L’Atlas du Monde diplomatique
L’Afrique au tournant: Un continent entre croissance et inégalités
En un demi-siècle d’indépendance, l’Afrique jouit pour la seconde fois d’une conjoncture favorable, grâce à l’appréciation des cours du pétrole et des matières premières dont regorgent ses sous-sols.
vec une croissance de 5 % en 2004, 4,9 % en 2005, 5,8 % en 2006, 6 % en 2007, l’Afrique subsaharienne traverse, selon l’Organisation de coopération et de développement économiques (OCDE), sa meilleure situation économique depuis une trentaine d’années. En 2008, la croissance devrait atteindre environ 6,5 % selon la Banque africaine de développement (BAD). Cette augmentation du produit intérieur brut (PIB) moyen africain s’explique par trois facteurs : les revenus d’exportation, particulièrement ceux du pétrole, les investissements, et la consommation.
Les revenus générés par la flambée du prix du brut ont donné un coup de fouet aux économies pétrolières de la région, mais n’ont, malheureusement, pas entraîné une diversification des économies des pays producteurs, qu’il s’agisse de l’amélioration des infrastructures ou du développement humain.
Ils ont, en réalité, renforcé les enclaves logistiques et économiques que les compagnies étrangères créent dans les pays producteurs et d’où sont exclues les populations locales. Les revenus tirés de l’or noir ne contribuent en rien à l’amélioration du niveau de vie. Quant aux pays non producteurs de pétrole, ils se voient pénalisés : ils subissent les contrecoups de la hausse du prix du baril, notamment une contraction de leurs économies et une augmentation des prix des denrées alimentaires.

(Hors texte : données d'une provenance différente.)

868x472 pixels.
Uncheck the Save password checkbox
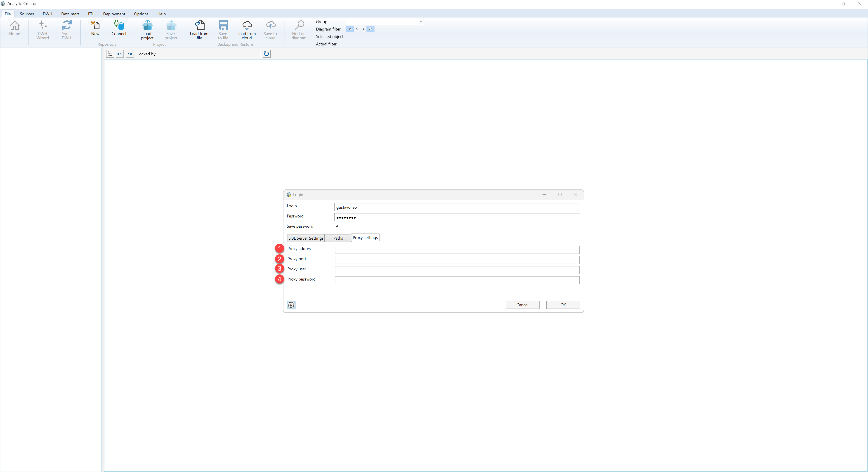pos(337,226)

Les capitaux investis dans les pays d’Afrique proviennent essentiellement des pays émergents d´Asie : Hongkong, République de Corée, Chine, Inde et Malaisie. Au total, la région a bénéficié de 38 milliards de dollars d’investissements directs étrangers (IDE) en 2007, contre 1,2 milliard de dollars durant la période 2002-2004. Mais ces IDE se concentrent dans les industries extractives et ne bénéficient qu’à un nombre limité de pays tels que le Nigeria, l’Angola, le Mozambique, le Soudan, le Congo Brazzaville, la Guinée équatoriale ou la République démocratique du Congo.

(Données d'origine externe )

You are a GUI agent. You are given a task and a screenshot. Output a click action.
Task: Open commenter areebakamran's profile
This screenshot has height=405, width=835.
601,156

IMPORTATION DE PRODUITS DE LUXE
Pis : consacrés pour la plupart à l’exploitation des ressources naturelles, particulièrement le pétrole et les minerais, ces IDE perpétuent la dépendance de la région et son appauvrissement. Car ils contribuent à une exploitation systématique de ses richesses, sans la contrepartie d’investissements productifs, de créations d’emplois et d’exportations de biens manufacturés. Les flux commerciaux entre les pays de la région et ceux du reste du monde se réduisent à l’importation de produits manufacturés et à l’exportation de produits de base, ce qui freine tout développement industriel autonome. La concurrence des produits asiatiques menace en particulier la survie de certaines industries : ainsi le textile, menacé de faillite au Nigeria, au Cameroun, en Afrique du Sud et en Zambie, victime de la concurrence des exportations et des investissements chinois dans le secteur.
Cette propension des gouvernements africains à consommer des biens importés est exacerbée par une classe moyenne émergente issue de la nouvelle embellie et des politiques de discrimination positive en matière d’emplois et d’actionnariat. Ainsi avec les politiques mises en application en Afrique du Sud ou résultant des programmes de privatisation qui assignent des quotas d’actions à des nationaux.
Cette élite opère dans la finance, les mines, le transport, la construction, la petite industrie, l’import-export. L’émergence de ces entrepreneurs représente certes une avancée, mais leur boulimie de consommation de produits de luxe fabriqués à l’étranger accentue la sortie massive de devises. Or celles-ci auraient pu servir au renouvellement de l’épargne nationale, au réinvestissement et au financement d’autres activités, créatrices de plus-values et d’emplois.
Ainsi, les investissements, le commerce et la consommation, qui devraient constituer les facteurs d’une croissance saine et durable, génèrent, tout au contraire, déficits, pertes d’emplois et fuite des capitaux. Dans un tel contexte, il est logique que la croissance n’ait pas réduit la pauvreté ni, a fortiori, accru le niveau de vie des populations.